À vrai dire, jeunes et vieux agriculteurs – ces derniers sont infiniment les plus nombreux ! – se grattent plus souvent l’occiput qu’à leur tour pour trouver des solutions à leurs problèmes de revenus, mais pas que… Gagner des sous n’est pas tout ! Il faut trouver du plaisir dans son travail, s’épanouir dans ses projets. Nos instances dirigeantes ne forcent guère leur imagination quand ils plaident et soutiennent la Diversification avec un grand « D », remède, selon eux, à tous nos maux. « Votre business ne marche pas, changer de business, adaptez-le aux réalités », ont décrété ces cerveaux brillants ! Quelle chance on a de les avoir, ne trouvez-vous pas ?

En fait de diversification, quelles sont les tendances, pour trouver mieux ? La vente à la ferme constitue le créneau le plus actif. Le circuit court a tout pour séduire ! On supprime ainsi – façon de parler… – tous ces intermédiaires qui ponctionnent chacun leur part du gâteau.

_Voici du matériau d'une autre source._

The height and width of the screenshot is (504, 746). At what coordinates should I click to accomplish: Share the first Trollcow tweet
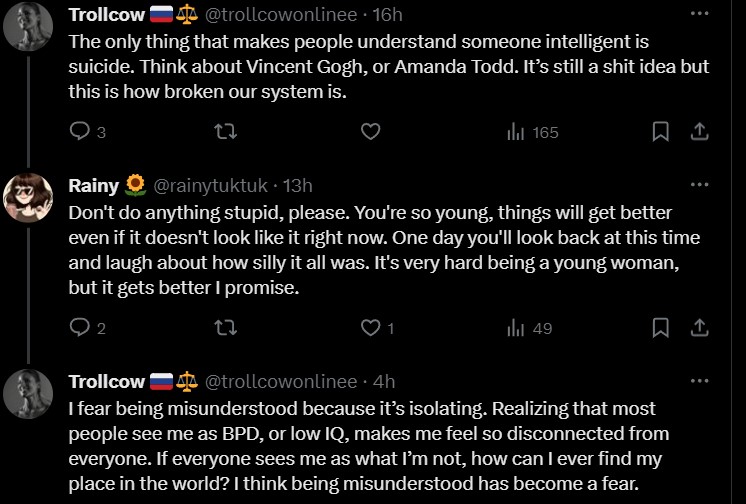pos(700,131)
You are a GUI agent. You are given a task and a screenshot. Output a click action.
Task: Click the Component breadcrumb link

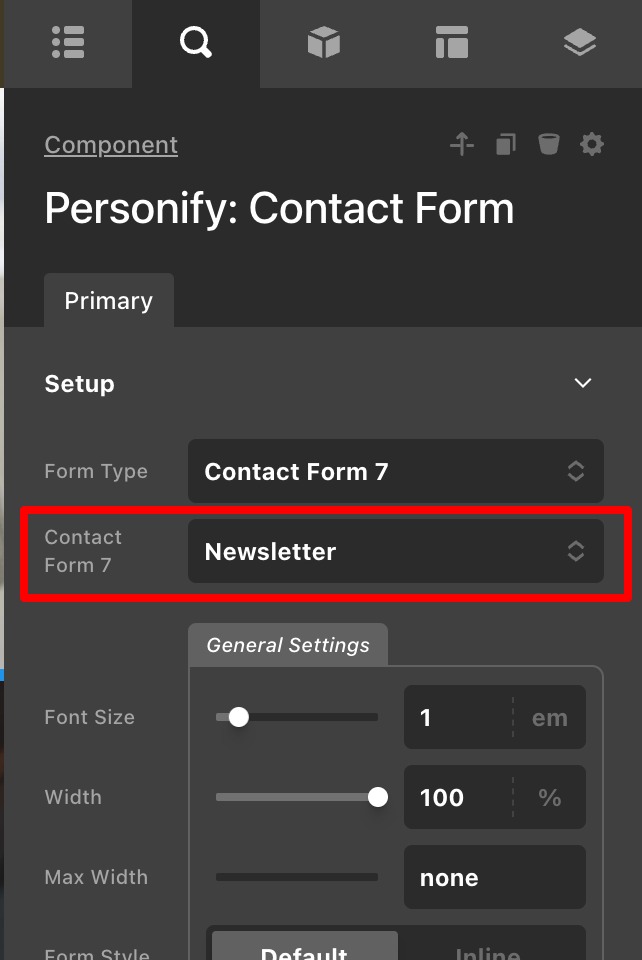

Seulement voilà, n’est pas commerçant qui veut. Il faut prendre du temps pour accueillir ses clients, assurer un service impeccable, aménager un point de vente agréable à visiter. Il faut investir de l’argent, s’investir humainement et émotionnellement. Il faut se mettre en ordre avec la tva, s’inscrire à la Banque Carrefour des Entreprises, respecter les règles de l’Agence fédérale pour la sécurité de la chaîne alimentaire… Il faut, il faut, il faut… !

On n’a rien sans rien, mais trouver mieux via le circuit court passe par une phase très intense de travail et de remise en question. Bravo aux agricultrices et agriculteurs qui se lancent dans l’aventure. Elles et ils m’épatent vraiment !

Pour ma part, quand j’ai débuté l’agriculture, la tête farcie de projets que je trouvais « géniaux », je me suis très vite heurté au mur des réalités, comme tout le monde sans doute. Le plus raisonnable est de commencer par faire au mieux ce que l’on sait faire. J’aimais bien les animaux et avais un bon feeling pour les soigner ; j’ai donc trait des vaches pour m’assurer un revenu mensuel stable, quitte à passer pour une andouille. J’étais nul dans d’autres domaines, comme la conduite de véhicules : j’ai donc investi très peu dans du matériel agricole, quitte à passer pour un plouc.

D’autres avaient des atouts différents et s’en sont servi. N’est-ce pas là la meilleure « diversification » : cette recherche de stabilité dans une routine -certes ennuyeuse aux yeux de certains- plutôt que cette quête permanente d’un paradis rêvé, qu’il faudra assumer au risque de se perdre dans ses chemins tortueux, présentés par d’aucuns comme des autoroutes du bonheur ?

Tourisme à la ferme, gîtes, ferme pédagogique ou sociale, travaux pour tiers, emploi à mi-temps hors de l’exploitation… Les pistes de diversification ne manquent pas ! Trouver mieux, oui, mais pour s’épanouir, et pas à n’importe quel prix.